The patients although were very, very different from the patients we are talking today. We must agree with Doctor Parker on this, if you take Fred's trial, the average number of bone metastasis was 4.2, 30% had already experienced a skeletal-related event, 24% in the denosumab trial. The time since the first bone metastasis was 23.8 months and the pain at baseline was 72%. So you can guess that actually the drug and the trial would be done today really, really at the end of the red box. The question is that's not metastatic CRPC today, when you telling us about metastatic CRPC you are speaking about the patient who was newly diagnosed with bone metastasis had a rise in PSA or a non-metastatic CRPC was just converting it's bone scan and has no bone metastasis. Should we give these patients that early zoledronic acid or denosumab at the SRE preventing dose, that's the problem. 

What are the argument to do that? The first one I take exactly, a trial I know quite well, which is the PREVAIL trial. Actually people have been looking at that trial, and they say, "Yes but you see they are much less SRE than before?". But then you forget the nice presentation by Matt Sydes about statistic and trial and early reading of trial. What you should remember is that by the time this graph is produced, only 28% of the patient are dead. So it's a lot of patients which actually are experiencing SRE and probably from recent data, observational data. We are not close to 50% of the patient still experiencing SRE. This is a very recent survey from SEER-Medicare database when they look at 2000 patients and actually if you look at radiation therapy 27%, fracture 11.9, not asymptomatic because they trigger a medical record. Spinal cord compression very low, total 40%. So we are close, so the number today in era we are abi/enza, is still 40%. If you used patient before and after the prescription of bone-targeted agent, you see a similar reduction.

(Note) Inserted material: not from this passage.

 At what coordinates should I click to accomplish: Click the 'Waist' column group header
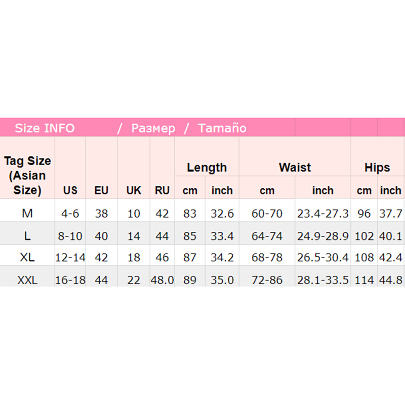pyautogui.click(x=295, y=168)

So I still believe that Fred Saad's data, today, is still valid, patients still experience SRE and they are still benefiting from bone-targeted agent taken at the time they developing bone metastasis and are castration-resistant. And then you've got Fred's analysis of COU-AA-302. Unfortunately, once again I may be wrong, I don't recall that SRE was one of the endpoints in COU-AA-392 in contrast to PREVAIL, but Fred has produced that very nice paper looking actually at patient with prior or no prior bone-targeted agent used and actually it shows indeed no major difference in overall survival although there was a slight trend. But when you look to endpoints that are known to be impacted by the occurrence of skeletal-related events such as time to opiate use or time to ECOG performance status deterioration, there was a benefit.

Then we've got that huge confounding factor, as mentioned by Fred the patient lived so long that they developing fracture. Then we've got that famous ERA 223 trial, we would not be there if that trial would have been negative because we would still have not given this drug. Then this is what we decided at the time of the EORTC trial, when Silke and I, we were confronted to Ra223, we say no. In the EORTC trial, so-called high volume, high-quality center, only 40% complied to guidelines. We had to decide on a dose because it's a clinical trial. We couldn't say to ethical community you should give oral bisphosphonates because honestly, the data was not that important. So what we did was we decided to give denosumab, also zoledronic acid to any patient that was starting enzalutamide in a PREVAIL-like setting, meaning asymptomatic, minimal 4 bone metastasis but no multiple bone metastasis, slightly elevating alkaline phosphonates and we decided to give denosumab and totally remove the risk of fracture. 

I believe that still today all these patients deserve treatment, we don't know what is the optimal dose and the trend today is either we accept the low risk of fracture or we accept a little bit of over-treatment and we hope that fifteen years down the line we gonna do the trial that Chris was mentioning. Thank you.